Midnight Modern: Palm Springs Under the Full Moon, out February 14 from Powerhouse Books, is a monograph of Blachford’s after-midnight long exposures of midcentury homes, and the palm trees and mountains that loom above them. The blue tone of the night sky makes them feel like cinematic stills, complete with period-appropriate vehicles parked on the silent roads. While some are well-known sites, such as the Kaufmann Desert House or the Frank Sinatra Twin Palms House, others are less familiar 1950s and ’60s homes.

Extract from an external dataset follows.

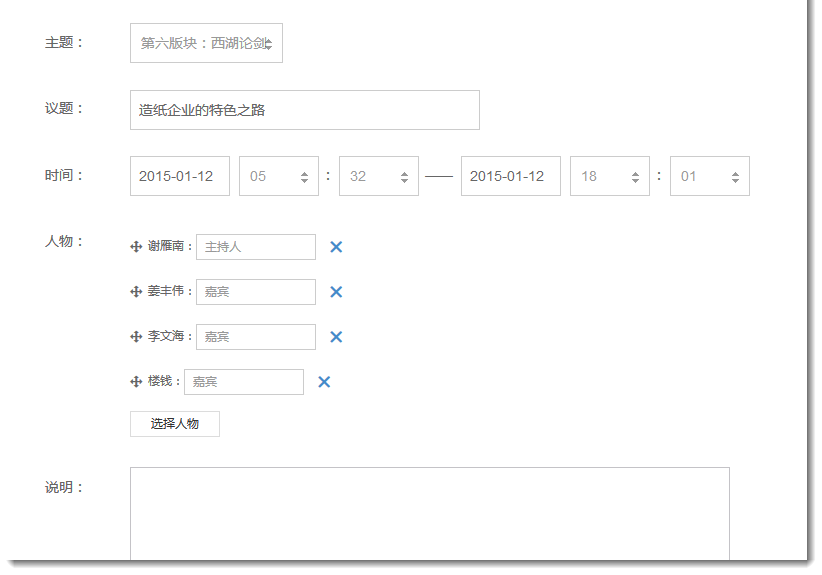Click the move handle beside 姜丰伟

click(136, 292)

“As the sun drops behind the horizon the haze that dusts the mountains disappears, and thanks to an almost complete lack of street lighting in most of the older suburbs, as well as its position sheltered by the valley, the town is lit almost entirely by the moon,” Blachford writes in Midnight Modern. “Contrary to the warm purple skies seen elsewhere in the world, the view to the west yields a deep blue sky, set atop the San Jacinto mountains.”
There’s a voyeuristic tension to the images as the photographer’s gaze rests on pools with their glassy surfaces in backyards, or the dark façades of homes with just one illuminated window. In fact, he did start as an outsider on these sleeping streets, making his connection with the Palm Springs Modern Committee when one of their founding members, Chris Menrad, was alerted to an image of his own home in Blachford’s exhibition in Australia. Rather than be creeped out, Menrad explains in a forward to Midnight Modern that he invited Blachford to come back to take more, even staging some of his vintage cars for the shoots.
“The clear air produces evenings that are full of stars and during the full moon everything is bathed in ethereal light,” Menrad writes. “A lack of streetlights in most neighborhoods allows residents to view the celestial show unimpeded by the light pollution that is prevalent in most other towns.” And for a place celebrated for its sunshine, that night light encourages a fresh perspective on the clean lines and muted colors of the Palm Springs modernist architecture.